For fall, the Bergamo, Italy-based firm unveiled Wooderful, a fabric made of vegetable-derived and traceable Tencel and Techno, a cotton fabric with thermoregulatory and UV-protective features that absorb infrareds.

This year, through its Albini Next think thank for smart innovations, the company has also taken to market not only a family of antiviral fabrics dubbed ViroFormula developed in partnership with Swiss company HeiQ, as reported, but also Mineral Colours, a range of mineral-based dyes sourced from European quarries and used for cylinder printing. Up next is another family of bio-based dyes derived from leftovers of the food industry and a collection of pre-consumer upcycled fabrics.

A measured executive, the company’s ceo Stefano Albini, expressed a cautious optimism, noting orders in the first week of September were in line year-over-year, after flat business in the first post-lockdown weeks. The U.S., he said, is recovering, as are Italy and France.

“We’re probably going to close 2020 down 30 percent compared to last year, slightly above our expectations, if the economy continues on today’s levels, which is a good outcome given the circumstances,” Albini said, adding the fall 2021 season could coincide with recovery, provided that consumption returns to pre-COVID-19 levels, a condition he’s not sure about.
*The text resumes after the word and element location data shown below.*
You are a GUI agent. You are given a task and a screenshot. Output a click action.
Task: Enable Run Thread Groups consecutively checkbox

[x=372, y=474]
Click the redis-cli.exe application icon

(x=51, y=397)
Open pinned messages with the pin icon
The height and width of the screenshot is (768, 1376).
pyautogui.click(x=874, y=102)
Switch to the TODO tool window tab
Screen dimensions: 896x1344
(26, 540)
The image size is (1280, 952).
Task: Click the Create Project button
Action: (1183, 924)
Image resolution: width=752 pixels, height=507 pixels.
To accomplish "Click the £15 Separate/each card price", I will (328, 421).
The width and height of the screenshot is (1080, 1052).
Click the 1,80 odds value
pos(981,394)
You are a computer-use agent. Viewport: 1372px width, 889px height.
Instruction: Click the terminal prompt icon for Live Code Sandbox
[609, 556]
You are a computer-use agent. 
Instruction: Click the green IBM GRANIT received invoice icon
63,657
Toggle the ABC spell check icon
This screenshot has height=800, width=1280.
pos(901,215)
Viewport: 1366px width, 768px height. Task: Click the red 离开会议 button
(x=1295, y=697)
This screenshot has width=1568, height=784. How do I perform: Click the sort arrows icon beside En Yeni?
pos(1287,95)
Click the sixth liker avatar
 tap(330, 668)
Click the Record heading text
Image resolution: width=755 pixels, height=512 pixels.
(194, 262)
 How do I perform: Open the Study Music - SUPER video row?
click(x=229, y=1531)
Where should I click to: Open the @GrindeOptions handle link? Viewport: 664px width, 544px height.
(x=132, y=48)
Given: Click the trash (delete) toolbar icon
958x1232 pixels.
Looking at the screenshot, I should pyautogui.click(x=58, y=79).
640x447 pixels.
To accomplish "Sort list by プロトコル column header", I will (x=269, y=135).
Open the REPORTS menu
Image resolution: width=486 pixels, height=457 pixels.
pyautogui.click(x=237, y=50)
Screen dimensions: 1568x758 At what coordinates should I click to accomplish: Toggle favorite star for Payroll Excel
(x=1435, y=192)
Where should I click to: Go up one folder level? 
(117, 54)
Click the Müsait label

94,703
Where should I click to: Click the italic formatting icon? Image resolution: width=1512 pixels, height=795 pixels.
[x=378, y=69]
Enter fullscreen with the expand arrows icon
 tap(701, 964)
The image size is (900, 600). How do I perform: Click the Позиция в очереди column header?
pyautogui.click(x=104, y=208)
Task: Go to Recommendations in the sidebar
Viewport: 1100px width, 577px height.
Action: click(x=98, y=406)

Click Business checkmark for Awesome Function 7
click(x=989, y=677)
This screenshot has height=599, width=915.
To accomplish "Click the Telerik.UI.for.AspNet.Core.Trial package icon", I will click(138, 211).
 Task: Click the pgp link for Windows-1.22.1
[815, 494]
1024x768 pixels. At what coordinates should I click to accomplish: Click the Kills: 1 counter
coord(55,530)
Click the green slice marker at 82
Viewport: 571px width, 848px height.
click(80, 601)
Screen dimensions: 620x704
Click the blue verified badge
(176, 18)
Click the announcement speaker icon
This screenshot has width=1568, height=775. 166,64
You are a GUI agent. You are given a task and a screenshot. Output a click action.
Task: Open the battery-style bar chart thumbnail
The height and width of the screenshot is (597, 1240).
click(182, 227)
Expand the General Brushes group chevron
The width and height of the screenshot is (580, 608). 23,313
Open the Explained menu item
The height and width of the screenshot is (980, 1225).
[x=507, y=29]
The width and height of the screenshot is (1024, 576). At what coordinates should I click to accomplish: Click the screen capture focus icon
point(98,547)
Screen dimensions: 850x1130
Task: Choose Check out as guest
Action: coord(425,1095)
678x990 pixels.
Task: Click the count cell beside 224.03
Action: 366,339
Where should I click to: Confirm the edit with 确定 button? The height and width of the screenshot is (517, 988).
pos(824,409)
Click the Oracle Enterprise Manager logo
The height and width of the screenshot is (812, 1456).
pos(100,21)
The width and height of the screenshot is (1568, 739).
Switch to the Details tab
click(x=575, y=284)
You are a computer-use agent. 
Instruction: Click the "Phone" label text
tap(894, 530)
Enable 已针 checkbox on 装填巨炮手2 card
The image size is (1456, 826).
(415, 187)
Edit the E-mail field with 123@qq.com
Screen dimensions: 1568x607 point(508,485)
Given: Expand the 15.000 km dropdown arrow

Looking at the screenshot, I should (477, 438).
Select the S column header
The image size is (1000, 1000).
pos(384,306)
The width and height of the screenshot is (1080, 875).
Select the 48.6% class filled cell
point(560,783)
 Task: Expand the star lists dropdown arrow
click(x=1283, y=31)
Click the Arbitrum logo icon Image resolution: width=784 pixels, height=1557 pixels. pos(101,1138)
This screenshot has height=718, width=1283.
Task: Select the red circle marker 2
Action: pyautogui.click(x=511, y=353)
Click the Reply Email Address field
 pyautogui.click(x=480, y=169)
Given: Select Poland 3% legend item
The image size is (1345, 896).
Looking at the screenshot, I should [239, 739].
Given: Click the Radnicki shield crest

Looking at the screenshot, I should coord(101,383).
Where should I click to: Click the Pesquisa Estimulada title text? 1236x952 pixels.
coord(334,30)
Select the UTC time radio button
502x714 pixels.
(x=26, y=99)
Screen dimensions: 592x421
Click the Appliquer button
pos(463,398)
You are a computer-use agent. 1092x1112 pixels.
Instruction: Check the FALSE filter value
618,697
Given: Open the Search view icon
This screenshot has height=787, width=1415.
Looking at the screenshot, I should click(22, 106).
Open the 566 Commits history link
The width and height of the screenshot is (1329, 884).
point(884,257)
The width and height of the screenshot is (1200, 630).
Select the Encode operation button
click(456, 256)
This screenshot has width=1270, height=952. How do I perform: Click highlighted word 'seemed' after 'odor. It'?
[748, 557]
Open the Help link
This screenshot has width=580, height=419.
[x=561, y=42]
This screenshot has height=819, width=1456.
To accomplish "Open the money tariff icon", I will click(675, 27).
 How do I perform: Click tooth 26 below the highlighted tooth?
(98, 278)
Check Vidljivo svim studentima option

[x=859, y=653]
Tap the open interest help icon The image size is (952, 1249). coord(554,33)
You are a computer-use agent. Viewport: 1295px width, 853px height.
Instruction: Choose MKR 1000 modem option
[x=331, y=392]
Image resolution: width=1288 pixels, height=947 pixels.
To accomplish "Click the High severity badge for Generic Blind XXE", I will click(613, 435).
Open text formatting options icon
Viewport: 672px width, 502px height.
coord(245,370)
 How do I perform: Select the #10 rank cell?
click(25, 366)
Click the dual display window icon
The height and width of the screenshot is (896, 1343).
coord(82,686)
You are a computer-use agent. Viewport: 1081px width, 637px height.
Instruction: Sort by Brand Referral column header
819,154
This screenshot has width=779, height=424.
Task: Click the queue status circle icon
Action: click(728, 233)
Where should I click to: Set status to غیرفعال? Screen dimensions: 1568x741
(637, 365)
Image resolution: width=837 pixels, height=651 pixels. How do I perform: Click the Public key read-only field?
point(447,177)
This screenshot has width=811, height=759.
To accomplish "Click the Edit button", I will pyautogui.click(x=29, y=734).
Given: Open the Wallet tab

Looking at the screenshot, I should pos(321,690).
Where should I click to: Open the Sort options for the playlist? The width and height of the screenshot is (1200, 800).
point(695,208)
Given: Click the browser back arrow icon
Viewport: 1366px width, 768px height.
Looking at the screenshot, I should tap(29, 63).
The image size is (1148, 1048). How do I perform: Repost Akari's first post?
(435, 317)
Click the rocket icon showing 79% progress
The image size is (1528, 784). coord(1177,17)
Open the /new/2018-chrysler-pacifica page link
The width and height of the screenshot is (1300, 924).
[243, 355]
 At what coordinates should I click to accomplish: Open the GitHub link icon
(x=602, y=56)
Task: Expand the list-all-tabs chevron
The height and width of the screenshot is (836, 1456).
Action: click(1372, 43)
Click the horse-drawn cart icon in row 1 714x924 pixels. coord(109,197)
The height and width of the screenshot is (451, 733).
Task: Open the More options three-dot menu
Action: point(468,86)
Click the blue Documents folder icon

The Albini Group booth at Milano Unica. 
Giovanni Marchesi/Courtesy of Albini Group.

Although he’s looking forward to next February’s Milano Unica — when hopefully travel bans will be lifted — for more in-person meetings, the pandemic has pushed every other player along the supply chain to understand the importance of a digital infrastructure.

To this end, the group has forged ties with Oracle to develop an integrated system that combines e-commerce, the group’s CRM and the digitization of textiles, both of those from current collections and from the archives (for instance, exploring the archives of the group’s Thomas Mason label uncovers a rich range of luxurious shirting fabrics, including a chic, pleated cotton version).

“The project will not only benefit our clients with a nimbler purchasing experience and our design studio, but also the collection of data and analyses through AI that will further support our marketing, creative and commercial departments,” Albini explained. The full transition to the Oracle-backed platform is expected by mid-2021.

“It stemmed from the need to be closer to our clients and to improve our efficiency, especially because a lot of them want to work on bespoke projects and this system will enable us to be even closer to the market,” he added.